Hide-and-seek, tag, playing school, playing house? Playtime surely is a magical and educational moment! Playing is a fertile and essential ground for the healthy development of children. It enables children to develop their creativity to its full potential.
Playing invites children to interact with their own inner universe and, also, with peers. While playing, children develop their emotional, motor, and cognitive capacities; test physical and mathematical concepts; and build knowledge. They also have the chance to relive and give new meaning to situations experienced in their daily lives.
“When children play house or play doctor, for example, they rebuild and re-signify relationships and experiences. This way, they elaborate feelings, emotions and give meaning to their experiences”, Camila Maia, be.Living’s Early Childhood Education coordinator, explains.
According to Camila, playtime should be free, as it opens up the gounds for endless learning. “Adults have the important role of thinking about the context in which the child plays: the organization and planning of the space, the materials arranged, the quantity of such materials, how they are displayed, the offer of non-conventional materials, that is, not only ready-made toys, such as cardboard boxes and objects that stimulate the child’s creative and imaginative development. At school, it is the teachers who will think about this organization of contexts, spaces and groups. But playtime should be free.”

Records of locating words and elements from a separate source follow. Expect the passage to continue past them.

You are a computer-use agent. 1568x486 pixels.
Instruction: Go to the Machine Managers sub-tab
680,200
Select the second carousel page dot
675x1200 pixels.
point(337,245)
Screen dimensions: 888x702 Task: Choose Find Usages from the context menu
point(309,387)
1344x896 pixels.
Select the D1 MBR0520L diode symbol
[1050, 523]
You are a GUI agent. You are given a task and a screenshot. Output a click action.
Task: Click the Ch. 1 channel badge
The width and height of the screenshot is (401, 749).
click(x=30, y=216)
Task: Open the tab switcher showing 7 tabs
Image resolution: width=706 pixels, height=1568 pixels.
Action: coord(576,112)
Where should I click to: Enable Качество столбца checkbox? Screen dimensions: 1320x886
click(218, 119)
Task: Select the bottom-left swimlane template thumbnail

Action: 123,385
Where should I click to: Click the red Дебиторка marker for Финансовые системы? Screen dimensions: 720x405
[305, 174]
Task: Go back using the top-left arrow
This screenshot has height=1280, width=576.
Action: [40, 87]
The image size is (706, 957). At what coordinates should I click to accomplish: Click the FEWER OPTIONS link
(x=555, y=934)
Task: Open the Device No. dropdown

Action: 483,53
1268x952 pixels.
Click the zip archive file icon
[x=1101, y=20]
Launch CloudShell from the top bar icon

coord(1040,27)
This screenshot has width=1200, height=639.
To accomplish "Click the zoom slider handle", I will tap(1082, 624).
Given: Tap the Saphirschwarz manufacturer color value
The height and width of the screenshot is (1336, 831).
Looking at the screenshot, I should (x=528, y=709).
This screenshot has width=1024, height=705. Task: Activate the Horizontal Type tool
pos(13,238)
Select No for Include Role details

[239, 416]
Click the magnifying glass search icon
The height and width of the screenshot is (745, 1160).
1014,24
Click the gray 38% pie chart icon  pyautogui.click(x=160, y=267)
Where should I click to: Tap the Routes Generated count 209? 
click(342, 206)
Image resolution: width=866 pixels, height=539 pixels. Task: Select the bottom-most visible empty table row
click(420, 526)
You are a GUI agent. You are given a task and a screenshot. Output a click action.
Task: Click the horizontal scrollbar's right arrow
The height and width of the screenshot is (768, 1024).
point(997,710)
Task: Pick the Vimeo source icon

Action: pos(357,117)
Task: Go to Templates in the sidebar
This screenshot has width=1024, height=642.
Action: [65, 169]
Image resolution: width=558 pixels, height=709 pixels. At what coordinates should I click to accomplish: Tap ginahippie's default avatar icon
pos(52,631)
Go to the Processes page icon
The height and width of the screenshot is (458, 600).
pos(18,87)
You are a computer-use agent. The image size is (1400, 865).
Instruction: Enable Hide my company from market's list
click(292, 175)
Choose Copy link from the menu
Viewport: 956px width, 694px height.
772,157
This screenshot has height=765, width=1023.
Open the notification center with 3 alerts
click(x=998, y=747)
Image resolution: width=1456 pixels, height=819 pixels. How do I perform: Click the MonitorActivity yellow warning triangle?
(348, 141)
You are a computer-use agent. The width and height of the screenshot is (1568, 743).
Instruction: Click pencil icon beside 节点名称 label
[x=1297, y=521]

Camila explains that playing freely allows children to make choices. “It is an opportunity that children have to develop autonomy and creativity at its full potential, from their own internal storylines”.
The educator states that the way a child plays is a hint on their mental health”. We understand that playtime is when children re-signifies their experiences, elaborating their emotions and feelings, giving meaning to what is happening in their day to day lives. Playtime sheds light on how they are feeling, how they are reacting to the circumstances they are going through. The relationships established whle playing are connections that they make with their real lives. All of this must be observed. Playing is a kind of X-ray of the child. What is experienced by the children in real life is represented while they play, and should be welcomed and looked at very carefully by the adults supporting their development”.